Saturday, September 12, 2009

At UN, Suicide Bombers Called Sane, High Vodka Prices Praised, Assisted Suicide Assessed

UNITED NATIONS, September 10 -- Suicide bombers "do not suffer from mental health problems," the UN's speaker on World Suicide Prevention Day told the Press on September 10. Brian Mishara, President of the International Association for Suicide Prevention, accompanied by Werner Obermeyer of the UN's World Health Organization, painted a picture of suicide as a preventable act of a traumatized mind.

Inner City Press asked not only about suicide bombers but also about assisted suicide. Mishara said that studies of "terrorists who die in their acts" show that they do not have mental problems. Video here, from Minute 46:05. "They are screened out," he said, because they are "noticeable."

Some would say that a person willing to blow themselves to pieces to kill others may well be abnormal mentally. While Mishara called it "an act of war, an act of violence" in which "death is secondary," he did not take into account the use or misuse of religious teachings to inspire suicide bombing. In these, death is hardly secondary.

On assisted suicide, Mishara said it is legal in Washington and Oregon, where he said there are n barely over 100 requests. Of these, he said, 43% of those who get two doctors to approve their use of life ending drugs don't in fact take the drugs. Could it be that getting the approval is somehow empowering?

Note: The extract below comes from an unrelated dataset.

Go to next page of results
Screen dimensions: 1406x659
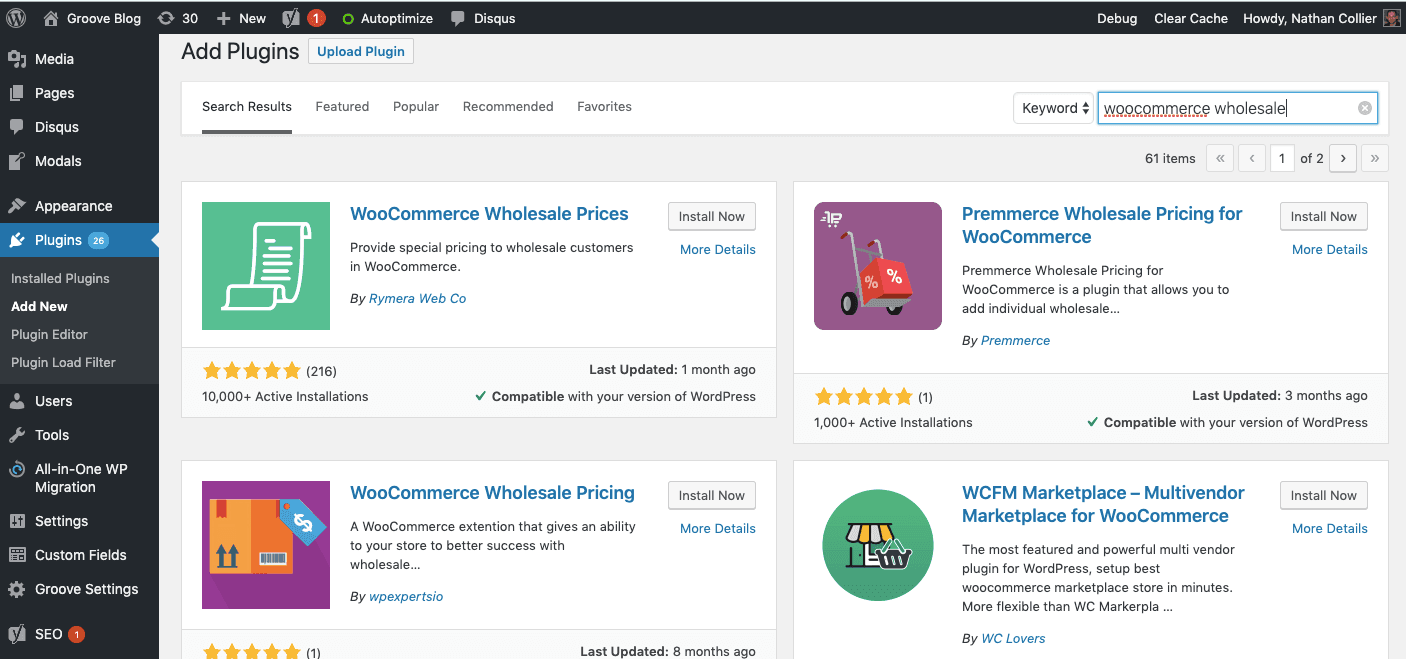click(1343, 158)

Mishara said that when Russia raised the price of alcohol and limited the hours it could be sold, suicide rates fell, and that they rose again while protests led to low prices for vodka being restored. The story seemed either to favor a regressive tax on alcohol, or perhaps its prohibition. Meanwhile, Mishara said that having suicide be illegal, even technically, makes suicide more likely because it more difficult to counsel people. As such he seemed to at once favor banning alcohol and legalizing suicide.

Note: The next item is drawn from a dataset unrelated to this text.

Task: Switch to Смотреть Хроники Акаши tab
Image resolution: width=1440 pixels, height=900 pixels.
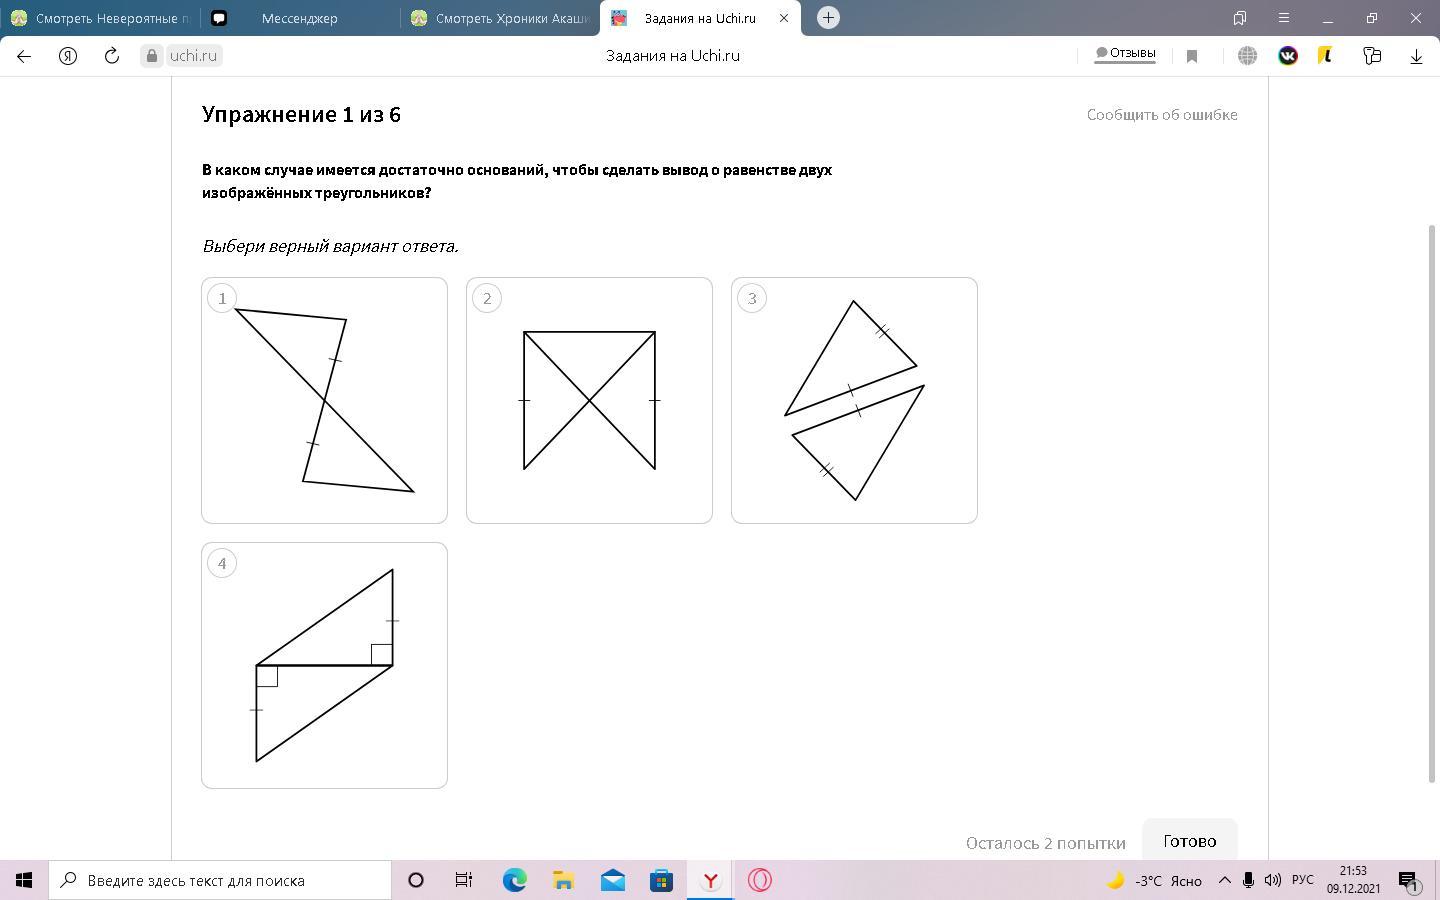Action: (500, 18)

The briefing took place at UN headquarters, where in recent years a security officer committed suicide in the Ex-Press Lounge, and where a staff member or contractor of the World Health Organization-run International Computing Center is said to have jumped to her death on a lawn by the East River. Neither incident was mentioned, nor the more recent mysterious death of a UN employee in Liberia who was under house arrest while being investigated for child sexual abuse. As we reported yesterday, his body was flown to Accra,Ghana for an autopsy, the results of which have not yet been released.

Footnote: while Mishara appeared to criticize the press for reporting on suicide in ways he disapproves of, many in the UN press corps remarked after his monotone briefing that he seemed depressed himself, including as he ate lunch afterwards. At the risk of a bad joke, all we can say is: get help! And that's not a joke. Suicide prevention hotlines are everywhere, including online, and should be used.